It was an Orange County congressional seat that served as a catalyst for Democrats’ return to power in the House in 2018.
Six years later, the party aims to replicate that success by flipping one key congressional seat and holding another in Orange County.
That goal brought former President Bill Clinton to Orange County on Saturday, Oct. 26, where he stumped for Democrats Derek Tran and state Sen. Dave Min, who are locked in tight races that could decide control of the House for the next two years.
In Buena Park, a majority-minority city in California’s 45th congressional district, where Tran is vying to unseat two-term incumbent Rep. Michelle Steel, R-Seal Beach, the former president said his visit is a deeply emotional moment for him.

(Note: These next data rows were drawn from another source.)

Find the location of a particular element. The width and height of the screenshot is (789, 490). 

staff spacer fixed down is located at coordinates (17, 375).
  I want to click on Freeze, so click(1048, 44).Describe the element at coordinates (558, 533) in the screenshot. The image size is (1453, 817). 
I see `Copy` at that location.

Tran is aiming to become the first Vietnamese American member of Congress to represent Orange County’s Little Saigon, considered the largest Vietnamese enclave outside of Vietnam, with Westminster at its heart.

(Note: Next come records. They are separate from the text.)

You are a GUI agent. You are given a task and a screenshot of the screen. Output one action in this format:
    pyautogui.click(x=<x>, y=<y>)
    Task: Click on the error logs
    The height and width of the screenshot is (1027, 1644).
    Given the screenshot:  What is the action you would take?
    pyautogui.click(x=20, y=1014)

Elected as the 42nd president in 1992, Clinton normalized relations with Vietnam three years later, marking a significant milestone in the post-war relationship between the two countries.
Calling that one of his proudest achievements, Clinton, 78, gestured to Tran, saying, “This is what I always dreamed of.”
“It’s inexplicable why the congressional district with the largest number of Vietnamese hasn’t had a Vietnamese representative,” said Clinton during a speech lasting about half an hour. “We’re about to fix that.”
The Vietnamese vote may be the margin of victory in Little Saigon, where voter behavior — perhaps unlike anywhere else in Orange County — has fluctuated strongly in the past decade or so. Many neighborhoods, particularly in Garden Grove and Westminster, supported former Secretary of State Hillary Clinton in 2016 but switched to backing former President Donald Trump in 2020. In the March primary, voters from this region again leaned toward Trump.